A few years ago, I grew tired of hearing about others “on mission” and evangelizing with so little of it in my own life. Something in me desperately desired for evangelism to become a normal part of my life. I learned a lot that year, mainly by failing (if that’s possible) at evangelism. In the years since, I’ve learned even more. I want to expound a little on how move off the missional bench and into the game.
We are all called to enter the harvest. The work is there before us. Here are three observations on becoming an everyday evangelist.

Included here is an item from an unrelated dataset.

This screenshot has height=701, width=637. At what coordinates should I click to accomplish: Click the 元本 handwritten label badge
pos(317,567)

1. Gospel Enjoyment Leads to Evangelism
We all have a friend that won’t stop talking about their kids (guilty), one who is a little too obsessed with their favorite team, and one who analyzes their favorite TV show a little too much. We wouldn’t call their incessant conversation about these topics that they love evangelism, but it is precisely what it is. Everyone is evangelizing about something, sharing about what they love and why they love it.
Gospel enjoyment is loving, celebrating, and finding joy in the good news of Jesus’s life, death, and resurrection. It’s good news because in God’s redemptive plan, Jesus lives the perfect life (the one we could never live), died an atoning death in our place (the death we deserved), and resurrected from the dead (accomplishing the victory we could never accomplish ourselves). In his good plan, he sent his Holy Spirit to live in us, for his righteousness to be credited to us and then enacted through us.

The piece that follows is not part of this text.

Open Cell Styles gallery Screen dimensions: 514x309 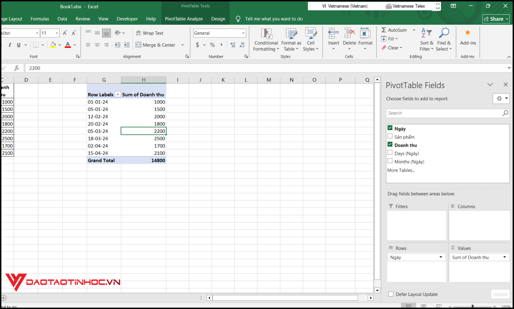pos(310,39)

But do you see this as good news? Does it bring you joy or is it a fact that you have cognitively agreed is right?
I’ve known joyless belief and I’ve watched joyless Christianity in the church as if it were normal, but it is not the Christianity that God describes and invites us to in the Scriptures. Jesus summarizes the commandments into the Great Commandment – to love the Lord your God with all your heart, soul, mind, and strength. In John 15, he speaks of abiding in the love of God that we may have his joy and it may be in full. Jesus prays in John 17 that his followers would have his joy fulfilled in them and that they would embody the Father’s love.
Paul tells us in Romans 14:17 that “the Kingdom of God is not a matter of eating or drinking (religion) but of righteousness and peace and joy in the Holy Spirit.” Psalm 16:11 reminds us that in the presence of God is fullness of joy. The Scriptures are filled with the idea of joy.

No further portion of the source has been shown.